Избранное (Петрович) - страница 214

— Ну-ка, окликнем ее.

Голос его мне показался далеким, он не доходил до меня, будто я оглох. А вдали, действительно, стояла, словно дерево, женщина.

Мы свернули к ней. Подошли. Женщина смуглая, неопределенного возраста, скорее молодая, стоит, придерживая передник.

— Что там у тебя? — спросил солдат и посмотрел на меня. — Мы заплатим.

Женщина отвернула передник.

— Вот, больше ничего нет. Возьмите, за что тут платить, ешьте на здоровье!

Сушеные сливы и сморщенные дольки груши.

Я порылся в кармане, достал динар. Она взмолилась:

— Что ты, солдатик, грех брать у вас деньги за это.

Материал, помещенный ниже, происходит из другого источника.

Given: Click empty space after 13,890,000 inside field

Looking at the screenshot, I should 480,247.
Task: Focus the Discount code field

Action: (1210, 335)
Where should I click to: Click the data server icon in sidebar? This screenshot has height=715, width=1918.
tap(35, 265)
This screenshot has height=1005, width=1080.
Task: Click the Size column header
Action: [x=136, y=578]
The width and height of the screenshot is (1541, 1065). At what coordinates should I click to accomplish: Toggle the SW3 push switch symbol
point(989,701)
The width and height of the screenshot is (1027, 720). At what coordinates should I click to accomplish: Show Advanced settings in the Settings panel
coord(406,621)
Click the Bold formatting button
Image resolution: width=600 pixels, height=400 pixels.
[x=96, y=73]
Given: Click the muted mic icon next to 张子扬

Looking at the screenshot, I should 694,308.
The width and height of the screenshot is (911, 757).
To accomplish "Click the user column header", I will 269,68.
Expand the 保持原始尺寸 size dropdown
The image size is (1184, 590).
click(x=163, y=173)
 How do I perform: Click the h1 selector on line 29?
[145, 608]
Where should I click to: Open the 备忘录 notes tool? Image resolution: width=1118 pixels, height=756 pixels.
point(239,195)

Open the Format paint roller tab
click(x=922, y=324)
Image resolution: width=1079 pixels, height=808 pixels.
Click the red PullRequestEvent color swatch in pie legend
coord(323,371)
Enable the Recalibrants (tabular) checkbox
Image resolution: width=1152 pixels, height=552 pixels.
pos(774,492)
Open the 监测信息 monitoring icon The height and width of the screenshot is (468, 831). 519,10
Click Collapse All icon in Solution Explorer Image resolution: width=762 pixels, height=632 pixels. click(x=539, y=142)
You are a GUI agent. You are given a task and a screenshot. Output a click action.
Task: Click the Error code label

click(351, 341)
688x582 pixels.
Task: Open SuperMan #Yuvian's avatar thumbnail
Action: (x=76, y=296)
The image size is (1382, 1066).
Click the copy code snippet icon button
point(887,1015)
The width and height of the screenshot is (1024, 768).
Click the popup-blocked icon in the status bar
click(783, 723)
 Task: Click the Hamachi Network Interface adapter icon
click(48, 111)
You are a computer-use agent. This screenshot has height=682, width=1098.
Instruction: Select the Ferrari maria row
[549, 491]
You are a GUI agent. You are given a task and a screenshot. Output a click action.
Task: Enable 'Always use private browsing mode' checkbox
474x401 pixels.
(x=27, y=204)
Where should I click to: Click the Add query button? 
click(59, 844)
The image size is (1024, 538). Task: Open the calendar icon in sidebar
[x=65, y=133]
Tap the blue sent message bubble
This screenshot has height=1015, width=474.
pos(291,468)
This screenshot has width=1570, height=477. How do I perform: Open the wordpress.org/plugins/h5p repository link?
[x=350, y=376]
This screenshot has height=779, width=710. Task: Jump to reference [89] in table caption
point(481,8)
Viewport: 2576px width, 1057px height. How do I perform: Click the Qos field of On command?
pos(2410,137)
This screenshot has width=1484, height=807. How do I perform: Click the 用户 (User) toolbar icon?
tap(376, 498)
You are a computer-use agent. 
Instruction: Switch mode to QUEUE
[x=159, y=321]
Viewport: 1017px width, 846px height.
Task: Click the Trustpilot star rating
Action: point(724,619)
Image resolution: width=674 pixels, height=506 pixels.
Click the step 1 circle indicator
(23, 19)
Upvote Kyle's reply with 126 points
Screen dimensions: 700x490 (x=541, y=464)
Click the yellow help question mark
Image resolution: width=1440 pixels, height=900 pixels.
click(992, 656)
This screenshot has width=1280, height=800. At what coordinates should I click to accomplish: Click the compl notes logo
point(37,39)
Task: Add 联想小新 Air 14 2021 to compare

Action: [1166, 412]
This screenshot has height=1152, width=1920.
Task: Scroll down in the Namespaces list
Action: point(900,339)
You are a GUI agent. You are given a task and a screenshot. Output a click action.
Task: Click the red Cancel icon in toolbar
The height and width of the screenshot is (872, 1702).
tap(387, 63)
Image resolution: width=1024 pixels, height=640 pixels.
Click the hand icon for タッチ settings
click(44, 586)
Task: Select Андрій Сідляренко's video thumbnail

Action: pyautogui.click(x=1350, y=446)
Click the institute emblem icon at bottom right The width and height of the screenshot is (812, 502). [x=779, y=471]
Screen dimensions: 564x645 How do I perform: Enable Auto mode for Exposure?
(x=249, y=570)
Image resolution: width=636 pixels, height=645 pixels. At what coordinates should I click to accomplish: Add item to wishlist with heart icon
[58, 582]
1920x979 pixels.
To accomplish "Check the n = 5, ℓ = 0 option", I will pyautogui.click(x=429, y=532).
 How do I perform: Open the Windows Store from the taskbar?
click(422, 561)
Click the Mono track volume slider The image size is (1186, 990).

— Да не за это, возьми для детей… У тебя есть дети?

— Трое, славу богу! — И она взяла деньги.

— Ты из какого села, сношенька?

Женщина отвечала солдату, украдкой поглядывая на меня.

— Из Церовы, это там, под горой. — Вдруг она таинственно оглянулась и взволнованно прошептала: — Что я вам скажу!

— Что? Ну-ну, говори, — подбодрил ее солдат.

— Только не срамите меня!.. Там, в хлеву, ихние раненые… Умирают! Оставили подыхать, несчастных, а ведь их тоже мать родила… В селе я пикнуть не смею, а ведь у меня тоже солдат, мне жалко, ты понимаешь… Так я, значит, к ним хожу, то воды принесу, то еще чего… Но что я, женщина, одна могу… Страшно глядеть, как они погибают!..

Видя, что мы внимательно слушаем, она воодушевлялась все больше. Загоревшиеся маленькие серые глаза смотрели пронзительно, чувствовалось, что она ловит каждый наш взгляд.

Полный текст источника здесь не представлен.